» **Exercise materials**
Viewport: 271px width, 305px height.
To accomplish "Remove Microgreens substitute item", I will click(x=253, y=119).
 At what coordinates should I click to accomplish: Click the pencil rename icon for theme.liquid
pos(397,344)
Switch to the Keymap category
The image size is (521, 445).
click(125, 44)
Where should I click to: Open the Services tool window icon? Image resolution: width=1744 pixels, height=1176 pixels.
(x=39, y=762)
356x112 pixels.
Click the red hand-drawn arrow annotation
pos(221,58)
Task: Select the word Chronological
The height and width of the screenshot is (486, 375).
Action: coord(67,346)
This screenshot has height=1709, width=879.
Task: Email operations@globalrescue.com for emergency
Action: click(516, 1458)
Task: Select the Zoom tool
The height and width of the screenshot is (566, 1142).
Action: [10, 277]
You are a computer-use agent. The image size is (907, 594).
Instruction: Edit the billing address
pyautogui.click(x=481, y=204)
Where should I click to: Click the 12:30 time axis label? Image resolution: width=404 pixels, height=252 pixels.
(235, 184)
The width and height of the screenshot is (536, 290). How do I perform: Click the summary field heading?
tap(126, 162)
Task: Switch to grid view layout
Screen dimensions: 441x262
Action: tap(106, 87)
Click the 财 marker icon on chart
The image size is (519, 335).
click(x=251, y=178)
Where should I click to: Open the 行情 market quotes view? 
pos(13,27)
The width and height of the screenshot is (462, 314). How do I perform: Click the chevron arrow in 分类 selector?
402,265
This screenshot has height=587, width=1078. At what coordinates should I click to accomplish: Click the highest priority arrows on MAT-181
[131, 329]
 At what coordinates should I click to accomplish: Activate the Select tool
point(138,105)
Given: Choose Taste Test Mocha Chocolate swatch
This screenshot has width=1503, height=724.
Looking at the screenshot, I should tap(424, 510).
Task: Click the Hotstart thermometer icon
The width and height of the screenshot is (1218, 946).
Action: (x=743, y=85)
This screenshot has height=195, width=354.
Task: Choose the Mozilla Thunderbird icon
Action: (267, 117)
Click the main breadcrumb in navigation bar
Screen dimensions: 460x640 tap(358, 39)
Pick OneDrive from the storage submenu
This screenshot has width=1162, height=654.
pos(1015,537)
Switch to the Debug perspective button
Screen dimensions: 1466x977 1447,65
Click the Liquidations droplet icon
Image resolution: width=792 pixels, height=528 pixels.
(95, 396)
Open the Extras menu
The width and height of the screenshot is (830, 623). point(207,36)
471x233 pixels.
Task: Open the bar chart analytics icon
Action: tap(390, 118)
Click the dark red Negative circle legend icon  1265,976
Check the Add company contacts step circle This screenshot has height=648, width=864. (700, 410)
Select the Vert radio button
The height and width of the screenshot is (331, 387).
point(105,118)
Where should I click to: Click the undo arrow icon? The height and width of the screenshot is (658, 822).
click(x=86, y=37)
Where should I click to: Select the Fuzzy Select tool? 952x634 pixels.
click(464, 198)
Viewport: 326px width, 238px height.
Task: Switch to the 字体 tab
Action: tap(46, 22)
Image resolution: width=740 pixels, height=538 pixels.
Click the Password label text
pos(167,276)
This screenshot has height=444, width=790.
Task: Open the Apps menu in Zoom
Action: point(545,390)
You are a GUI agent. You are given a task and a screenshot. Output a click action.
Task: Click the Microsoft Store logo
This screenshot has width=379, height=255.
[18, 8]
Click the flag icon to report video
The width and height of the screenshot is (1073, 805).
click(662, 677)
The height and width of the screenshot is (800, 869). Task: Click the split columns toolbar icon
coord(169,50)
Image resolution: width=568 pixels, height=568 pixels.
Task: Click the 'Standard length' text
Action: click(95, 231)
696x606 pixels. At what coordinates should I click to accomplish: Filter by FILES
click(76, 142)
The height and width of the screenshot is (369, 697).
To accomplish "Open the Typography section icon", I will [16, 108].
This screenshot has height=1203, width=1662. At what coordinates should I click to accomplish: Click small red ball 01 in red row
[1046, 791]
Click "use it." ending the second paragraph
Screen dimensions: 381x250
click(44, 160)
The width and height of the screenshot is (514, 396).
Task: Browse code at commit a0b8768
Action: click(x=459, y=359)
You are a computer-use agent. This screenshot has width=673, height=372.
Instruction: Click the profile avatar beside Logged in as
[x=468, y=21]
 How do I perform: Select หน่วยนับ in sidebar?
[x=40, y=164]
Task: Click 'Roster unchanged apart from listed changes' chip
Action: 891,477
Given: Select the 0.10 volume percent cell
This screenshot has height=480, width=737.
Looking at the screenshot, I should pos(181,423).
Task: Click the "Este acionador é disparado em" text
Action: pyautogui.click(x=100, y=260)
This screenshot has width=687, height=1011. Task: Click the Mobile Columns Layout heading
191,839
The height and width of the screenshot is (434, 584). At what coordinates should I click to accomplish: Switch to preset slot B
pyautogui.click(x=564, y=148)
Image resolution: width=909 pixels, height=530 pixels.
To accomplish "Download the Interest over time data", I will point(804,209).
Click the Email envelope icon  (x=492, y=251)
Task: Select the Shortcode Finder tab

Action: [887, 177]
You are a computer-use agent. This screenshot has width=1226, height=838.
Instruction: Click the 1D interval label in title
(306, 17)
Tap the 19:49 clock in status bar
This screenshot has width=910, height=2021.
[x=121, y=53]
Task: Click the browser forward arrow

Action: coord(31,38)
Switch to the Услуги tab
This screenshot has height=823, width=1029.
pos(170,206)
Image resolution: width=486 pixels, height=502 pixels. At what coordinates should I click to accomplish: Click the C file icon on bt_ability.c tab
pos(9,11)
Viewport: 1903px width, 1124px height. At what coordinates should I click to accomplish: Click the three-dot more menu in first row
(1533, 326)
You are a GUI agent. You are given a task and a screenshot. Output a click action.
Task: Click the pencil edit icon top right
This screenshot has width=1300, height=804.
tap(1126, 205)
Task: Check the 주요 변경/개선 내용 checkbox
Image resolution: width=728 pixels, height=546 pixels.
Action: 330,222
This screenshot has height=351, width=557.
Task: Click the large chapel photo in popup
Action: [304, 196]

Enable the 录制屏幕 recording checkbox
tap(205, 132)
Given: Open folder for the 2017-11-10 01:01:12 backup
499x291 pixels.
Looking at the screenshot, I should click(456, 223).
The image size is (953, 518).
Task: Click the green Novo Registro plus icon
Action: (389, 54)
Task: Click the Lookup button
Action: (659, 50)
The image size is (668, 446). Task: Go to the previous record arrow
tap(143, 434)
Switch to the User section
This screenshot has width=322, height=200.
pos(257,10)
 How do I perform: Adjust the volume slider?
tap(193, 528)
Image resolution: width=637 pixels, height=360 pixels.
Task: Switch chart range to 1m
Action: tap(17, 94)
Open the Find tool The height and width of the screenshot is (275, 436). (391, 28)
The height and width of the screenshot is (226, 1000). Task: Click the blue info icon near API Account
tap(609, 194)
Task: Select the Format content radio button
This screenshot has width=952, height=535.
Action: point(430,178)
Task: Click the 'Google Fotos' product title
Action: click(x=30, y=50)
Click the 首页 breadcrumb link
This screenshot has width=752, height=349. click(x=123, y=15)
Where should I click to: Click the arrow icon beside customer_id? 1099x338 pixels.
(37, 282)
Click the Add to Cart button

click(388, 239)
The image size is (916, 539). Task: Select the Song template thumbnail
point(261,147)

» **Problem to solve**
Update all of the data above by replacing "Where should I click to" with "Where do I click to" and leave everything else unchanged.

» **Exercise answer**
Viewport: 271px width, 305px height.
To accomplish "Remove Microgreens substitute item", I will click(x=253, y=119).
 At what coordinates should I click to accomplish: Click the pencil rename icon for theme.liquid
pos(397,344)
Switch to the Keymap category
The image size is (521, 445).
click(125, 44)
Where do I click to: Open the Services tool window icon? Image resolution: width=1744 pixels, height=1176 pixels.
(x=39, y=762)
356x112 pixels.
Click the red hand-drawn arrow annotation
pos(221,58)
Task: Select the word Chronological
The height and width of the screenshot is (486, 375).
Action: coord(67,346)
This screenshot has height=1709, width=879.
Task: Email operations@globalrescue.com for emergency
Action: click(516, 1458)
Task: Select the Zoom tool
The height and width of the screenshot is (566, 1142).
Action: [10, 277]
You are a computer-use agent. The image size is (907, 594).
Instruction: Edit the billing address
pyautogui.click(x=481, y=204)
Where do I click to: Click the 12:30 time axis label? Image resolution: width=404 pixels, height=252 pixels.
(235, 184)
The width and height of the screenshot is (536, 290). How do I perform: Click the summary field heading?
tap(126, 162)
Task: Switch to grid view layout
Screen dimensions: 441x262
Action: tap(106, 87)
Click the 财 marker icon on chart
The image size is (519, 335).
click(x=251, y=178)
Where do I click to: Open the 行情 market quotes view? 
pos(13,27)
The width and height of the screenshot is (462, 314). How do I perform: Click the chevron arrow in 分类 selector?
402,265
This screenshot has height=587, width=1078. At what coordinates should I click to accomplish: Click the highest priority arrows on MAT-181
[131, 329]
 At what coordinates should I click to accomplish: Activate the Select tool
point(138,105)
Given: Choose Taste Test Mocha Chocolate swatch
This screenshot has width=1503, height=724.
Looking at the screenshot, I should tap(424, 510).
Task: Click the Hotstart thermometer icon
The width and height of the screenshot is (1218, 946).
Action: (x=743, y=85)
This screenshot has height=195, width=354.
Task: Choose the Mozilla Thunderbird icon
Action: (267, 117)
Click the main breadcrumb in navigation bar
Screen dimensions: 460x640 tap(358, 39)
Pick OneDrive from the storage submenu
This screenshot has width=1162, height=654.
pos(1015,537)
Switch to the Debug perspective button
Screen dimensions: 1466x977 1447,65
Click the Liquidations droplet icon
Image resolution: width=792 pixels, height=528 pixels.
(95, 396)
Open the Extras menu
The width and height of the screenshot is (830, 623). point(207,36)
471x233 pixels.
Task: Open the bar chart analytics icon
Action: tap(390, 118)
Click the dark red Negative circle legend icon  1265,976
Check the Add company contacts step circle This screenshot has height=648, width=864. (700, 410)
Select the Vert radio button
The height and width of the screenshot is (331, 387).
point(105,118)
Where do I click to: Click the undo arrow icon? The height and width of the screenshot is (658, 822).
click(x=86, y=37)
Where do I click to: Select the Fuzzy Select tool? 952x634 pixels.
click(464, 198)
Viewport: 326px width, 238px height.
Task: Switch to the 字体 tab
Action: tap(46, 22)
Image resolution: width=740 pixels, height=538 pixels.
Click the Password label text
pos(167,276)
This screenshot has height=444, width=790.
Task: Open the Apps menu in Zoom
Action: point(545,390)
You are a GUI agent. You are given a task and a screenshot. Output a click action.
Task: Click the Microsoft Store logo
This screenshot has width=379, height=255.
[18, 8]
Click the flag icon to report video
The width and height of the screenshot is (1073, 805).
click(662, 677)
The height and width of the screenshot is (800, 869). Task: Click the split columns toolbar icon
coord(169,50)
Image resolution: width=568 pixels, height=568 pixels.
Task: Click the 'Standard length' text
Action: click(95, 231)
696x606 pixels. At what coordinates should I click to accomplish: Filter by FILES
click(76, 142)
The height and width of the screenshot is (369, 697).
To accomplish "Open the Typography section icon", I will [16, 108].
This screenshot has height=1203, width=1662. At what coordinates should I click to accomplish: Click small red ball 01 in red row
[1046, 791]
Click "use it." ending the second paragraph
Screen dimensions: 381x250
click(44, 160)
The width and height of the screenshot is (514, 396).
Task: Browse code at commit a0b8768
Action: click(x=459, y=359)
You are a computer-use agent. This screenshot has width=673, height=372.
Instruction: Click the profile avatar beside Logged in as
[x=468, y=21]
 How do I perform: Select หน่วยนับ in sidebar?
[x=40, y=164]
Task: Click 'Roster unchanged apart from listed changes' chip
Action: 891,477
Given: Select the 0.10 volume percent cell
This screenshot has height=480, width=737.
Looking at the screenshot, I should pos(181,423).
Task: Click the "Este acionador é disparado em" text
Action: pyautogui.click(x=100, y=260)
This screenshot has width=687, height=1011. Task: Click the Mobile Columns Layout heading
191,839
The height and width of the screenshot is (434, 584). At what coordinates should I click to accomplish: Switch to preset slot B
pyautogui.click(x=564, y=148)
Image resolution: width=909 pixels, height=530 pixels.
To accomplish "Download the Interest over time data", I will point(804,209).
Click the Email envelope icon  (x=492, y=251)
Task: Select the Shortcode Finder tab

Action: [887, 177]
You are a computer-use agent. This screenshot has width=1226, height=838.
Instruction: Click the 1D interval label in title
(306, 17)
Tap the 19:49 clock in status bar
This screenshot has width=910, height=2021.
[x=121, y=53]
Task: Click the browser forward arrow

Action: coord(31,38)
Switch to the Услуги tab
This screenshot has height=823, width=1029.
pos(170,206)
Image resolution: width=486 pixels, height=502 pixels. At what coordinates should I click to accomplish: Click the C file icon on bt_ability.c tab
pos(9,11)
Viewport: 1903px width, 1124px height. At what coordinates should I click to accomplish: Click the three-dot more menu in first row
(1533, 326)
You are a GUI agent. You are given a task and a screenshot. Output a click action.
Task: Click the pencil edit icon top right
This screenshot has width=1300, height=804.
tap(1126, 205)
Task: Check the 주요 변경/개선 내용 checkbox
Image resolution: width=728 pixels, height=546 pixels.
Action: 330,222
This screenshot has height=351, width=557.
Task: Click the large chapel photo in popup
Action: [304, 196]

Enable the 录制屏幕 recording checkbox
tap(205, 132)
Given: Open folder for the 2017-11-10 01:01:12 backup
499x291 pixels.
Looking at the screenshot, I should click(456, 223).
The image size is (953, 518).
Task: Click the green Novo Registro plus icon
Action: (389, 54)
Task: Click the Lookup button
Action: (659, 50)
The image size is (668, 446). Task: Go to the previous record arrow
tap(143, 434)
Switch to the User section
This screenshot has width=322, height=200.
pos(257,10)
 How do I perform: Adjust the volume slider?
tap(193, 528)
Image resolution: width=637 pixels, height=360 pixels.
Task: Switch chart range to 1m
Action: tap(17, 94)
Open the Find tool The height and width of the screenshot is (275, 436). (391, 28)
The height and width of the screenshot is (226, 1000). Task: Click the blue info icon near API Account
tap(609, 194)
Task: Select the Format content radio button
This screenshot has width=952, height=535.
Action: point(430,178)
Task: Click the 'Google Fotos' product title
Action: click(x=30, y=50)
Click the 首页 breadcrumb link
This screenshot has width=752, height=349. click(x=123, y=15)
Where do I click to: Click the arrow icon beside customer_id? 1099x338 pixels.
(37, 282)
Click the Add to Cart button

click(388, 239)
The image size is (916, 539). Task: Select the Song template thumbnail
point(261,147)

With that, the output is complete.